WHAT THIS TASK INVOLVES
The expected output is exactly the lines below, starting at the line with "The image size is (997, 657)." and ending at the line with "is (1568, 396).", both included; no other line belongs in it.

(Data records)
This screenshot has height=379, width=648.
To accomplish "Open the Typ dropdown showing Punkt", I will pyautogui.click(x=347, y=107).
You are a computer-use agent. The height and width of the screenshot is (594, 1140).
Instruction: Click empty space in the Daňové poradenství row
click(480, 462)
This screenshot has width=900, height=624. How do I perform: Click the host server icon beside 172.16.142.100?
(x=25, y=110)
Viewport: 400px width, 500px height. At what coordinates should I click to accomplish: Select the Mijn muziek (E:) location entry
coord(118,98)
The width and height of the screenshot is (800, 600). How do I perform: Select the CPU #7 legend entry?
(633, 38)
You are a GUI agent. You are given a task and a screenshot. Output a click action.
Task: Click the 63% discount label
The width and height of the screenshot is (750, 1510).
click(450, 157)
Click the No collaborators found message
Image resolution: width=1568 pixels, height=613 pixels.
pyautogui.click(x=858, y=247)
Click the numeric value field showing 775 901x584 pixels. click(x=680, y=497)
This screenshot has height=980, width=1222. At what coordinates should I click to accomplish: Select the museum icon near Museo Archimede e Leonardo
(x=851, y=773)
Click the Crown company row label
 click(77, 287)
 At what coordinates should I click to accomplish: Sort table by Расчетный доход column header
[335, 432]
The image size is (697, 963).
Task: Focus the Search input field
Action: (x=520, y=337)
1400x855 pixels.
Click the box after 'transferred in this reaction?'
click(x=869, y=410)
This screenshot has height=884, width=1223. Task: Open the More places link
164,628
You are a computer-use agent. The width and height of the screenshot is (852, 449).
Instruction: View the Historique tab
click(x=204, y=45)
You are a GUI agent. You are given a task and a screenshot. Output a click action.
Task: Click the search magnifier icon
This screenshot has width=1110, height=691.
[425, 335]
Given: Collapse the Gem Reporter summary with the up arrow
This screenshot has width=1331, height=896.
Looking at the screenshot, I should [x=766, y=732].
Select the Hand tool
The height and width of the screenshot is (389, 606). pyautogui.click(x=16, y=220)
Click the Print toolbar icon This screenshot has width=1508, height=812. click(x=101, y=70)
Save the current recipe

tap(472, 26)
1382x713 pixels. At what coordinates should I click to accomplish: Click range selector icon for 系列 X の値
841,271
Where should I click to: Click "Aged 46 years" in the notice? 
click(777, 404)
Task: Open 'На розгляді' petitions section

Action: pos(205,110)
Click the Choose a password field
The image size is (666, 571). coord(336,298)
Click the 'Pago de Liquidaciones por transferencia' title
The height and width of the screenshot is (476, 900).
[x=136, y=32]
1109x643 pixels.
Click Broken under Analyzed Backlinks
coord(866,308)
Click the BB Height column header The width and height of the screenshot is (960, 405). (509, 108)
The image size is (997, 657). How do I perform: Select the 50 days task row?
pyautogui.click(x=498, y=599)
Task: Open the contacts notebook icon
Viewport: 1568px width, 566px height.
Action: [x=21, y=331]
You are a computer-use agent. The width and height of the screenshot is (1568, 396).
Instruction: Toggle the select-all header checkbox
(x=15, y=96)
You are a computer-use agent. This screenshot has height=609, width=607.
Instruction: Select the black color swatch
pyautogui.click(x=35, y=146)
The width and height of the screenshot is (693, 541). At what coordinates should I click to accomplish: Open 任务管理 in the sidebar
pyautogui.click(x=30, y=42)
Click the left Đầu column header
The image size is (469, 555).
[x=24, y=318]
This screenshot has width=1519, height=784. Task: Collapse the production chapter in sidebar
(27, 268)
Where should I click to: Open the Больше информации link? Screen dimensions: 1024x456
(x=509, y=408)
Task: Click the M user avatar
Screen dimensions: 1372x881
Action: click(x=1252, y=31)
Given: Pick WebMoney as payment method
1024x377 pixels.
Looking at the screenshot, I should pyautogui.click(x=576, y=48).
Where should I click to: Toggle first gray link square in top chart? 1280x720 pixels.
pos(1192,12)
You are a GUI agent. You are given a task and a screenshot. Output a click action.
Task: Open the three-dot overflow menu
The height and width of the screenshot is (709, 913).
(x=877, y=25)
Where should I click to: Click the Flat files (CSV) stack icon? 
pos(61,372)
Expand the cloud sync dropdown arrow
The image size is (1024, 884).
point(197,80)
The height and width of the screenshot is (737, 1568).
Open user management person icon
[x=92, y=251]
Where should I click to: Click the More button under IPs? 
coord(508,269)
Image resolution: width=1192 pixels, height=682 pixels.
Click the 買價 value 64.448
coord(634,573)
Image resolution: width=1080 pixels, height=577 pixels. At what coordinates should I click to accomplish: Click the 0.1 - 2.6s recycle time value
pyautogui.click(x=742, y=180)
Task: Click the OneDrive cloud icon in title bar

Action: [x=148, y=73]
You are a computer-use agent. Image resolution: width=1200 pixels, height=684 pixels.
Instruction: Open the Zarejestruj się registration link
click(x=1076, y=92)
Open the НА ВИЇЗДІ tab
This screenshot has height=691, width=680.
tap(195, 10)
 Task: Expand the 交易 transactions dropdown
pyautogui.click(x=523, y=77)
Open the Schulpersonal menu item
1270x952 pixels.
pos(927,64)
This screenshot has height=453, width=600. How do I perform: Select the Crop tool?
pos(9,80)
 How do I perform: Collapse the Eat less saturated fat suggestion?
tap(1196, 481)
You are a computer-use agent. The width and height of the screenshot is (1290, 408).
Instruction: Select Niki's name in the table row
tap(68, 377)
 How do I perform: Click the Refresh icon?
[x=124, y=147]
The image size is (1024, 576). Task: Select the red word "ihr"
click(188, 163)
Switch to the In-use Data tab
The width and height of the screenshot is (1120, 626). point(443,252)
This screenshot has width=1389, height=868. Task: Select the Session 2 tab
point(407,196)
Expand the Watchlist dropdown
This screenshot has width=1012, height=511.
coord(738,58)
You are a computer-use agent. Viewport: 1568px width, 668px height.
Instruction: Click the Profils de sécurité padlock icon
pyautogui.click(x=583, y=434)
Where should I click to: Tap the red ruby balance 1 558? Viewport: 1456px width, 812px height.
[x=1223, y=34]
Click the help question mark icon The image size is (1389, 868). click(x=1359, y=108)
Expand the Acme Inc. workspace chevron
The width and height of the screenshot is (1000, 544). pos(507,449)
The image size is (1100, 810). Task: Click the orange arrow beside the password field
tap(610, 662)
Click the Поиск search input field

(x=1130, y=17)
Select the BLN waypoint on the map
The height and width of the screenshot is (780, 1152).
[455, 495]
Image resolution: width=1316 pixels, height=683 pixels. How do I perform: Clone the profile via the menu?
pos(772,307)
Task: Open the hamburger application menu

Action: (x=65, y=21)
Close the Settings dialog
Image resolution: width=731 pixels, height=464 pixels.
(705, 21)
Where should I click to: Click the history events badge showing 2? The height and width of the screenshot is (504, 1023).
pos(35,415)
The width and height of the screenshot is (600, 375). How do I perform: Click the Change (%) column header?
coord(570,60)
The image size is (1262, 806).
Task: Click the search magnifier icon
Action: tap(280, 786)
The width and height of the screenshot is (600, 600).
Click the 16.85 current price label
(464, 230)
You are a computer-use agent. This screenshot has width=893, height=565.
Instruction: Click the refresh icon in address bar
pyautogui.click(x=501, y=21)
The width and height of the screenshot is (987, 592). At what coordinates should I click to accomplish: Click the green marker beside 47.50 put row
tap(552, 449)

OUTPUT BELOW
The image size is (997, 657). How do I perform: Select the 50 days task row?
pyautogui.click(x=498, y=599)
Task: Open the contacts notebook icon
Viewport: 1568px width, 566px height.
Action: [x=21, y=331]
You are a computer-use agent. The width and height of the screenshot is (1568, 396).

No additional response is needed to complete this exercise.